PayloadGremlin is useful when you want to test the data shape. It makes a good payload drift in realistic ways, then lets your application prove that it can handle or reject that drift properly.
Used together, they cover a much wider slice of integration failure.
The proxy asks, "What happens when the road is unreliable?" PayloadGremlin asks, "What happens when the cargo is weird?" In real systems, both questions matter.
A practical CI setup
I'd keep the first CI version small. Choose one high value fixture. Generate maybe twenty or thirty cases. Use a fixed seed. Assert that the endpoint or consumer never returns an uncontrolled failure. Print mutation metadata when something fails. That's enough to start getting value. You can always grow from there.
Once the first test catches a real issue, add another fixture. Once the team trusts the output, increase the cases slightly. Once you find repeated failures around dates or money, use a more focused profile for those payloads. Don't turn the test suite into a slot machine. If the tests are noisy, people will ignore them. If they're repeatable and explain themselves, they become part of the normal engineering feedback loop. A good payload chaos test should be boring to run and annoying only when it finds something real.
What you should assert
The best assertion depends on the layer you're testing. For an API endpoint, I usually care that the response is deliberate. A good mutated-payload test might allow success, 400 Bad Request, or 422 Unprocessable Entity, but reject 500 Internal Server Error. For a message consumer, I care about safe handling. A bad message should be rejected, dead lettered, or recorded as a validation failure. It shouldn't retry forever. It shouldn't create partial state. It shouldn't disappear without enough diagnostic information.
For a typed client, I care about mapping and error boundaries. If the upstream response drifts, the client should return a useful failure to the calling code. It shouldn't throw a low-level JSON exception from somewhere deep inside the call stack unless that's an explicit part of the contract.
For a parser, I care about clear outcomes. Parse successfully or fail with validation details. Don't half-parse a model and leave the rest of the app to discover the damage later. The point isn't to make every bad payload pass. The point is to make every bad payload handled.
Why I built it
I built PayloadGremlin because I wanted this style of testing to be easy in .NET. I could find ways to fuzz data. I could find property based testing libraries. I could write custom generators by hand. I could keep adding one off negative payloads to test projects. None of that felt like the small tool I wanted. I wanted something focused on JSON payload drift. Something that worked from a real payload. Something that produced deterministic cases. Something that told me what it changed.
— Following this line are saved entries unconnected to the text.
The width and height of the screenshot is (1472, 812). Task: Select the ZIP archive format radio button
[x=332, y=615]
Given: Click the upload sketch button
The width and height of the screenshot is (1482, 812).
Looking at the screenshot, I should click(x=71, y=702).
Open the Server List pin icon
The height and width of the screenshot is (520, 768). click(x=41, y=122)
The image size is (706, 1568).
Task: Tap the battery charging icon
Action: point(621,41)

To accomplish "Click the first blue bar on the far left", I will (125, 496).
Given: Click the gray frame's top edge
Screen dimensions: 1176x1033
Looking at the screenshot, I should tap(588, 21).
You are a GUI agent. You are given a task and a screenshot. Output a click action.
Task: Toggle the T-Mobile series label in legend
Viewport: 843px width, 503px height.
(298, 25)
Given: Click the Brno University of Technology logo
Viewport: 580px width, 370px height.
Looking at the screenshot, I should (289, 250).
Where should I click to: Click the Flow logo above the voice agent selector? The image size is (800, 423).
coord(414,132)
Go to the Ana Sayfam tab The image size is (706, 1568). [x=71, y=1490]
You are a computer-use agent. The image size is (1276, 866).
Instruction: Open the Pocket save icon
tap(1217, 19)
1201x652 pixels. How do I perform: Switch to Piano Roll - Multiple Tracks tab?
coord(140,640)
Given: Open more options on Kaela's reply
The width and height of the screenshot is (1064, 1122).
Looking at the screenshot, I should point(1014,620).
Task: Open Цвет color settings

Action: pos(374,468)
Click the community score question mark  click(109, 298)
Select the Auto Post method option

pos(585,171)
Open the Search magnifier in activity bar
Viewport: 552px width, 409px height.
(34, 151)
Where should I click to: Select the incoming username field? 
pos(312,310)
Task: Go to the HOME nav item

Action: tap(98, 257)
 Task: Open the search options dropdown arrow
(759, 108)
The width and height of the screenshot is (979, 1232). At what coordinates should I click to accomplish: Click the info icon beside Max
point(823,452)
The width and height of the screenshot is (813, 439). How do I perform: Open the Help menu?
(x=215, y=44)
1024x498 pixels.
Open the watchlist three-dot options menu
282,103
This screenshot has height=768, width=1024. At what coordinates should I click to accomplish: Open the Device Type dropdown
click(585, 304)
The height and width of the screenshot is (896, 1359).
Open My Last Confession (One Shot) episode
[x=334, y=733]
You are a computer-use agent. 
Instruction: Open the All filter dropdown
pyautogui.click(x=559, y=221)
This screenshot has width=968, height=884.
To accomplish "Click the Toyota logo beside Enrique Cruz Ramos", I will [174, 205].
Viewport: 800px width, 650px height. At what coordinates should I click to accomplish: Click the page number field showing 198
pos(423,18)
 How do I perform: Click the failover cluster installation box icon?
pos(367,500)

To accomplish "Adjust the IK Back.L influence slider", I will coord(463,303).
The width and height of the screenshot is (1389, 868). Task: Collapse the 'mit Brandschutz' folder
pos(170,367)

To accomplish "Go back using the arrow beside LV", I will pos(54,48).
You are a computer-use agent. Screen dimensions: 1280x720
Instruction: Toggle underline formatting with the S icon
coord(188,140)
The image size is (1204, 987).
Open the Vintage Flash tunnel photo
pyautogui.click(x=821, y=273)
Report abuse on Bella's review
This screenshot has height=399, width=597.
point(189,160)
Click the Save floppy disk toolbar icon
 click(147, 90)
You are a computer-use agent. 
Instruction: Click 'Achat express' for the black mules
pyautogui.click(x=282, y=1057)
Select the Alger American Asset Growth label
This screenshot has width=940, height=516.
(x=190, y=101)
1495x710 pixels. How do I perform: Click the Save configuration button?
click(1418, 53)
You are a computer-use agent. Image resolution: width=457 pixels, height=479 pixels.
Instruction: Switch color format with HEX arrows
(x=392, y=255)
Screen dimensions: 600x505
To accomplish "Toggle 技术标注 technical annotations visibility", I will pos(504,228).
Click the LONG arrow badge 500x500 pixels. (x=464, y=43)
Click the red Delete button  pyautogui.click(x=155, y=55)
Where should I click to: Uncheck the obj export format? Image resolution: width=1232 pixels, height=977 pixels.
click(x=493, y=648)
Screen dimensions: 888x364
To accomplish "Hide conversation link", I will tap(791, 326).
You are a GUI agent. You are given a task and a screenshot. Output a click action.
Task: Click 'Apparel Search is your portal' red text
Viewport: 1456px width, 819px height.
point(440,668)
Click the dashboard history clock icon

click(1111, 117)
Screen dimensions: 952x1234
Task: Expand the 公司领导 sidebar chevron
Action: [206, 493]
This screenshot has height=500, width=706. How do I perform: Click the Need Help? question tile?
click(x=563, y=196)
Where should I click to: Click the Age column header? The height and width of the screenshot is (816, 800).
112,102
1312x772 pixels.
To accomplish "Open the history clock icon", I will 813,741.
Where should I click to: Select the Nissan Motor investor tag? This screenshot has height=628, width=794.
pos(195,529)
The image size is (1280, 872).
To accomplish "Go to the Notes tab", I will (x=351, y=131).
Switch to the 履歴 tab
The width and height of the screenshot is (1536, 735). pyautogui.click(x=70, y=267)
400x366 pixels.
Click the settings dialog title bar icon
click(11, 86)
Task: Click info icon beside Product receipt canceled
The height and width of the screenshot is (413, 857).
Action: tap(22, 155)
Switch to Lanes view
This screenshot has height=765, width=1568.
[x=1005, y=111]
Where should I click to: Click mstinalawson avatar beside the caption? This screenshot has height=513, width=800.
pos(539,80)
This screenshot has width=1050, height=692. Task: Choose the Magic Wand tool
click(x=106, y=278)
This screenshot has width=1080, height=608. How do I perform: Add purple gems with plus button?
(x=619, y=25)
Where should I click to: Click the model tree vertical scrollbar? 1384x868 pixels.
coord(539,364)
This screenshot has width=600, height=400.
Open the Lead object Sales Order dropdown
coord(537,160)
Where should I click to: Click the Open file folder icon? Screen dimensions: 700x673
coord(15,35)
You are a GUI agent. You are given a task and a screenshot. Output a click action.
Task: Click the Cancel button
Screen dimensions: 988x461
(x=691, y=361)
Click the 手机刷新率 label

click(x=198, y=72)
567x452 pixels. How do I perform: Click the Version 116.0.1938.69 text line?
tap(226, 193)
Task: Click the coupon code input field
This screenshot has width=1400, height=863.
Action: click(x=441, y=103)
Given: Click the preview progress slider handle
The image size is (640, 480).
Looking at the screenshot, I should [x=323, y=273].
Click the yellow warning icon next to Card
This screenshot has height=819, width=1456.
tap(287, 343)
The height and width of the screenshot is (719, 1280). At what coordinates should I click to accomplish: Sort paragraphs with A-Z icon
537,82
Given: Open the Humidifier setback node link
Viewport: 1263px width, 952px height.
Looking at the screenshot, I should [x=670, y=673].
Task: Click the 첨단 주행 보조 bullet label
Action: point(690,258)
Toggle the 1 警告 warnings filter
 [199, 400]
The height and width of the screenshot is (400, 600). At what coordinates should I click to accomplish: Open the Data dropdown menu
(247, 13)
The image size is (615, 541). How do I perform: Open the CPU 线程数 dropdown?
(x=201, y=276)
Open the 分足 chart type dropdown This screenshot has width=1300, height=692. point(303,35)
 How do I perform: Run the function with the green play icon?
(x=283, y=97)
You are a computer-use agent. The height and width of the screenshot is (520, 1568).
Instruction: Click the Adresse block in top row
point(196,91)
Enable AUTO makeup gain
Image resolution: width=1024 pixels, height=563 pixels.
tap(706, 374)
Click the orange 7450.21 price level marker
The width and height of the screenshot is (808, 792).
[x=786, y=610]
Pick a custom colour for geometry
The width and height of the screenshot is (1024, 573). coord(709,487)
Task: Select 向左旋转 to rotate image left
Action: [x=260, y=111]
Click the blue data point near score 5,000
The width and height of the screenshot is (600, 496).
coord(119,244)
Something that could sit inside an xUnit test without becoming a project of its own.
That's the gap PayloadGremlin is trying to fill. It's not trying to replace contract testing. It's not trying to replace the chaos proxy. It's not trying to become a full test platform. It's a small tool for a specific problem. Good JSON lies all the time.
PayloadGremlin helps you catch your code believing it.
Where to use it first
Start where the contract is outside your full control. That might be a third party API response. It might be a webhook body. It might be a queue message from another team. It might be an import file that eventually becomes JSON inside your system. Then look for fields where silent mistakes are expensive. Dates. Money. Identifiers. Status values. Anything that changes workflow state. Anything that affects billing, approvals, claims, payments, customer records, or audit history. Those are the fields where "it parsed" isn't good enough.
You need to know whether the application understood the payload correctly, rejected it clearly, or drifted into a dangerous middle ground. That's the value of PayloadGremlin. It turns one clean payload into many uncomfortable questions. And those questions are much cheaper to answer in a test suite than in production.